Now since $N_{i+1} = \operatorname{Im}(f_{i+1})$, by the first isomorphism theorem we have that $M_i/\operatorname{ker}(f_{i+1}) \cong \operatorname{Im}(f_{i+1}) \iff M_i/N_i \cong N_{i+1}$. If we let $f : M_i/N_i \to N_{i+1}$ be this isomorphism then letting $\pi' = f \circ \pi$ we obtain a short exact sequence

$$0 \to N_i \xrightarrow{\iota} M_i \xrightarrow{\pi'} N_{i+1} \to 0 \ \ \ \ \ \ \ \ \ (**)$$

which we can then rewrite by definition of the $N_i$'s as

$$0 \to \operatorname{Im}(f_i) \xrightarrow{\iota} M_i \xrightarrow{\pi'} \operatorname{Im}(f_{i+1}) \to 0 \ \ \ \ \ \ \ \ \ (**)$$

Now here's a Lemma that we will use below

Lemma: If we have $A$-modules $M, M', M''$, then $0 \to M' \xrightarrow{f} M \xrightarrow{g} M'' \to 0$ is exact $\iff$ $f$ is injective, $g$ is surjective and $g$ induces an isomorphism of $\operatorname{Coker}(f)$ onto $M''$

Replacing $\pi'$ in the exact sequence $(**)$ by $\pi''$ which is the isomorphism induced by $\pi'$ of $\operatorname{Coker}(\iota)$ onto $N_{i+1}$ we obtain the following short exact sequence

$$0 \to \operatorname{ker}(f_{i+1}) \xrightarrow{\iota} M_i \xrightarrow{\pi''} \operatorname{Coker}(\iota) \to 0 \ \ \ \ \ \ \ \ \ (***)$$

So these are three ways (up to isomorphism of a term in the sequence) of splitting a long exact sequence into a short exact sequence.

Answer 3

“Splitting long exact sequence into short exact sequences” means long exact sequence can be constructed from collection of short exact sequences.
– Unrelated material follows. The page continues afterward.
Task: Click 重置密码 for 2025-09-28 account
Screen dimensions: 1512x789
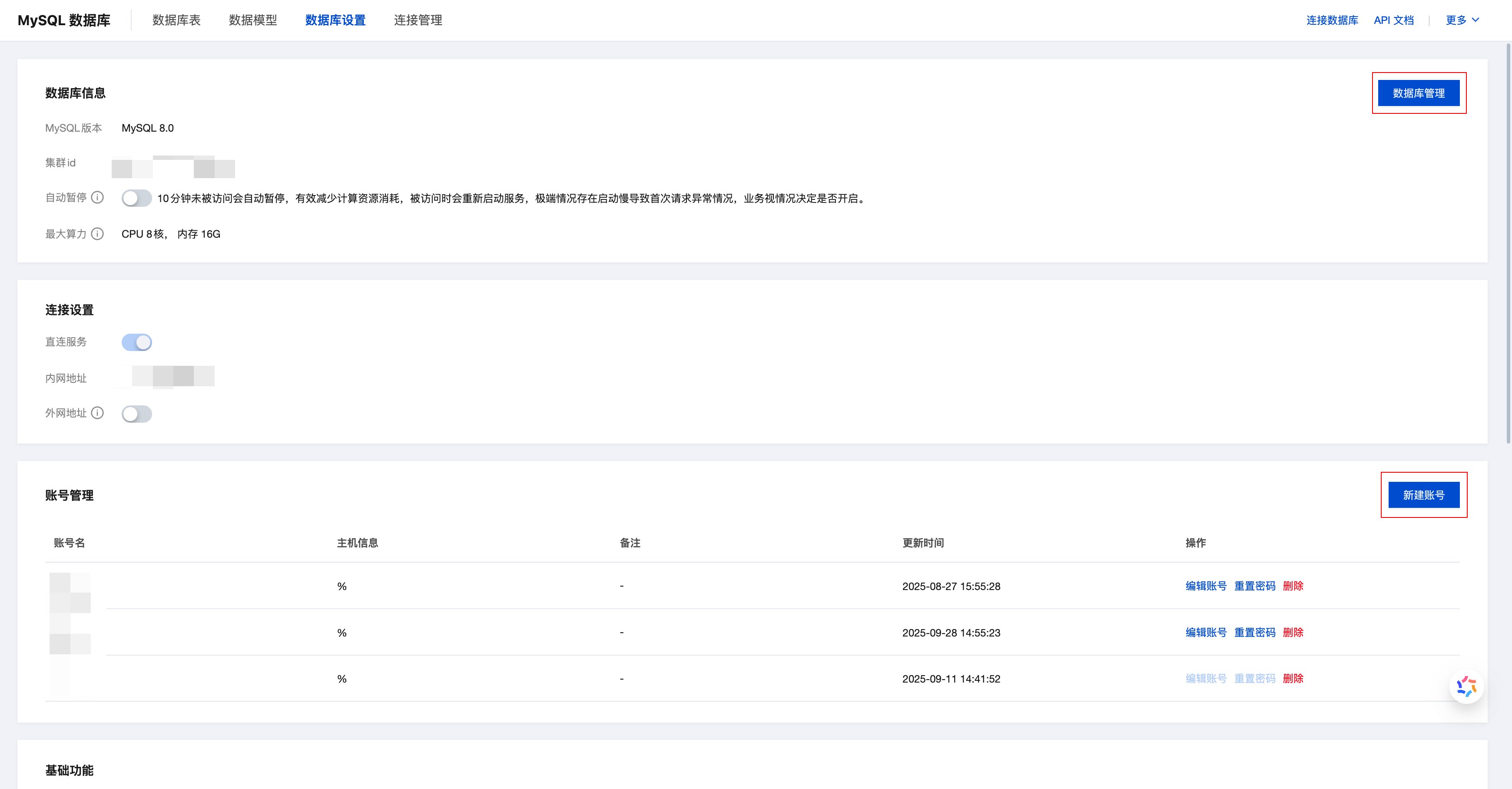Action: coord(1254,632)
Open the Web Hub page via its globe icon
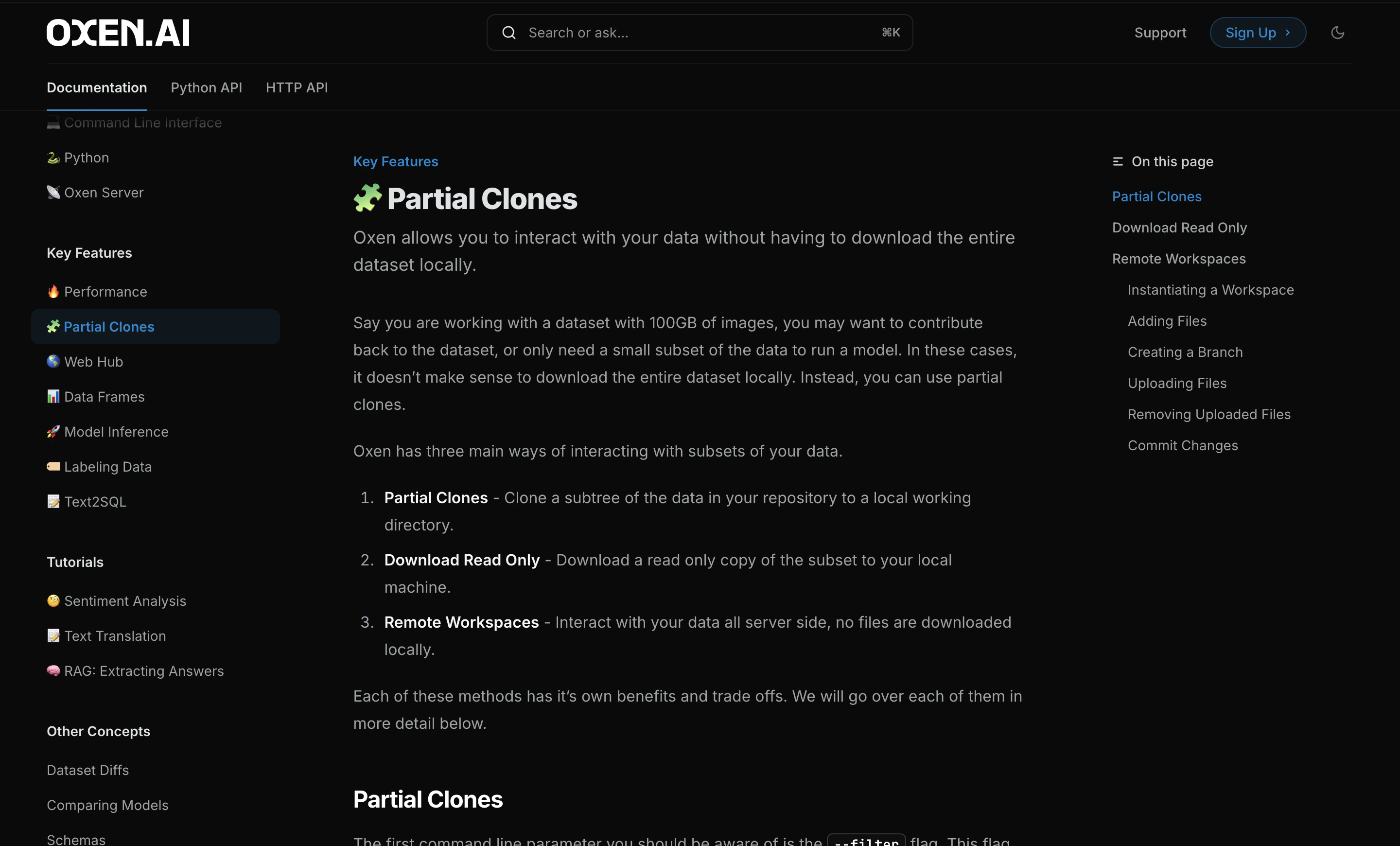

To be precise, $$\cdots \longrightarrow M_{i-1}\stackrel{f_i}{\longrightarrow}M_{i}\stackrel{f_{i+1}}{\longrightarrow}M_{i+1}\stackrel{}{\longrightarrow}\cdots$$ is long exact sequence if and only if $\exists$ $A$-modules $N_i$ such that
$$\vdots \\ 0 \to N_{i-1} \xrightarrow{g_{i-1}} M_{i-1} \xrightarrow{h_{i-1}} N_{i} \to 0\\ 0 \to N_{i} \xrightarrow{g_i} M_i \xrightarrow{h_i} N_{i+1} \to 0 \\ 0 \to N_{i+1} \xrightarrow{g_{i+1}} M_{i+1} \xrightarrow{h_{i+1}} N_{i+2} \to 0 \\ \vdots$$ are short exact sequences.

Proof: $(\Rightarrow)$ Take $N_i=\text{Im}(f_i)=\text{Ker}(f_{i+1})$ and $g_i=\iota$ (incusion map) and $h_i=f_{i+1}$.

$(\Leftarrow)$ Let $f_i=g_ih_{i-1}$ and $f_{i+1}=g_{i+1}h_i$. We show $M_{i-1} \xrightarrow{f_i} M_{i} \xrightarrow{f_{i+1}} M_{i}$ is exact. Since $h_{i-1}$ is surjective, $\text{Im}(f_i)=\text{Im}(g_i)$. Since $g_{i+1}$ is injective, $\text{Ker}(f_{i+1})=\text{Ker}(h_i)$. Therefore $\text{Im}(f_i)=\text{Im}(g_i)=\text{Ker}(h_i)= \text{Ker}(f_{i+1})$ and $M_{i-1} \xrightarrow{f_i} M_{i} \xrightarrow{f_{i+1}} M_{i}$ is exact.